Murder on the Eiffel Tower by Claude Izner


The brand-new Eiffel Tower is the glory of the 1889 Universal Exposition. But one sunny afternoon, a woman collapses and dies on this great Paris landmark. Can a bee-sting really be the cause of death? Or is there a more sinister explanation?

Nineteenth century crime set in Paris is something completely up my street. Couple that with the murder taking place at France’s most infamous landmark, and I was living for this concept. I am sorry to say this whole novel was très atroce.

My first disappointment was the sheer subtly of the murders themselves. People stung in the neck, presumably by an insect, and expiring instantly, doesn’t have the same sort of brutal drama I cling to in a crime novel. For the Parisians to be bumbling around terrified of a swarm of ‘foreign killing bees’, was laughable, and a little bit pathetic.

Secondly, Izner did nothing to create tension, nor to evoke in the reader an appetite to discover who the killer really was. After pages of Legris either coming to ridiculous conclusions and making an arse of himself, alternating his shagging of two women, or having eureka moments and bursting out of the door of his bookshop like a total madman, it got old really really quickly.

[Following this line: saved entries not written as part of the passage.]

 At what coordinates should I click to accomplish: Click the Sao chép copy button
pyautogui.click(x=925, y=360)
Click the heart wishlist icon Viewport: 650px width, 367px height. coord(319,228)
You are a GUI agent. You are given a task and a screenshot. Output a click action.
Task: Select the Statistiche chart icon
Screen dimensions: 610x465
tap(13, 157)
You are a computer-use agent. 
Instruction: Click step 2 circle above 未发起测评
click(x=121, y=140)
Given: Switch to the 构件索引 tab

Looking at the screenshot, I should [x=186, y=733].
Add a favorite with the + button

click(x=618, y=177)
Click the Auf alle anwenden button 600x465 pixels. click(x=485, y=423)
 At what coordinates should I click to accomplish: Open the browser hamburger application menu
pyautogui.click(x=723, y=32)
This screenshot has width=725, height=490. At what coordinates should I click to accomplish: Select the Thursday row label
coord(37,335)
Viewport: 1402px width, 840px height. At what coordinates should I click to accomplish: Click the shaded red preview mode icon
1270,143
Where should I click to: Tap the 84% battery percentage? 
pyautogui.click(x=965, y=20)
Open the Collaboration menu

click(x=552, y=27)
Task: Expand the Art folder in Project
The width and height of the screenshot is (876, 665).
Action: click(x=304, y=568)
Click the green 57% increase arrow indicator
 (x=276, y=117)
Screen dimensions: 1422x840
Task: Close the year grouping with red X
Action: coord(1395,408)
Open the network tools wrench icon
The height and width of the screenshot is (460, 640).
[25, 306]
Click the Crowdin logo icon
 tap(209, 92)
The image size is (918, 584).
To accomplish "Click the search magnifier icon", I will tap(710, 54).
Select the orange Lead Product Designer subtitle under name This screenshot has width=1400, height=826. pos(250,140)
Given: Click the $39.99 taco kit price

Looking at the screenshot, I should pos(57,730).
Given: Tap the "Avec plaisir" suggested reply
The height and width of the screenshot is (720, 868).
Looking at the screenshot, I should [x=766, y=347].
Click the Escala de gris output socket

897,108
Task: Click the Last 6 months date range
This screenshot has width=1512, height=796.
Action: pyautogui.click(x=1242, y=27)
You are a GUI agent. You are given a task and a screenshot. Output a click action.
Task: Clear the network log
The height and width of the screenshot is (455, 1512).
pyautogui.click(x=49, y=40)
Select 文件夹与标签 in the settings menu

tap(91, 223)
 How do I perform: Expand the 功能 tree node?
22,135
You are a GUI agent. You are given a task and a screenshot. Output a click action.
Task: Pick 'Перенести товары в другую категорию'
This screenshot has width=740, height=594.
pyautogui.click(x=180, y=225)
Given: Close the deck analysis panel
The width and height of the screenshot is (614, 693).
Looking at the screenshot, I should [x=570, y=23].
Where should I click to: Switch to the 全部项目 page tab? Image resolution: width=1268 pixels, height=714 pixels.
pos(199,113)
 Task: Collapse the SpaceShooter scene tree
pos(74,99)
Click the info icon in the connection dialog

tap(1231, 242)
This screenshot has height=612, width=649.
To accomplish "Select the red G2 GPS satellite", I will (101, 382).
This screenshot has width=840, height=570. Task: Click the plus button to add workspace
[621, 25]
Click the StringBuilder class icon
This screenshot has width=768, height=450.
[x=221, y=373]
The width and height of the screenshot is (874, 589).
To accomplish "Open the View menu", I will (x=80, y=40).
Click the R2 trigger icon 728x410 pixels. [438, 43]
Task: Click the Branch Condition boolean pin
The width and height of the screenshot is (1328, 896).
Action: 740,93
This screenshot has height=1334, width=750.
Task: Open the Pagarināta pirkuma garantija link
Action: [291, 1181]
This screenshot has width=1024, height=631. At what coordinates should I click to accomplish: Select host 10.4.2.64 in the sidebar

So many red herrings and clues were introduced that it was impossible to keep hold of them all together. Whenever Legris came upon another conclusion, I had no idea how he had ended up there. 

And wow, what a number of characters were introduced in a less than three hundred page novel. I could barely keep track of them, had no idea who Legris was speaking to, or pointing the finger at next; the whole thing was a confusion of dapper and sophisticated Frenchmen, any of whom could have been THE BEE. Mon Dieu!

With that being said, the ending was wound up nicely, with everything explained well and contained; it was just a shame the rest of the novel didn’t give me anything so solid and suspenseful to keep me going.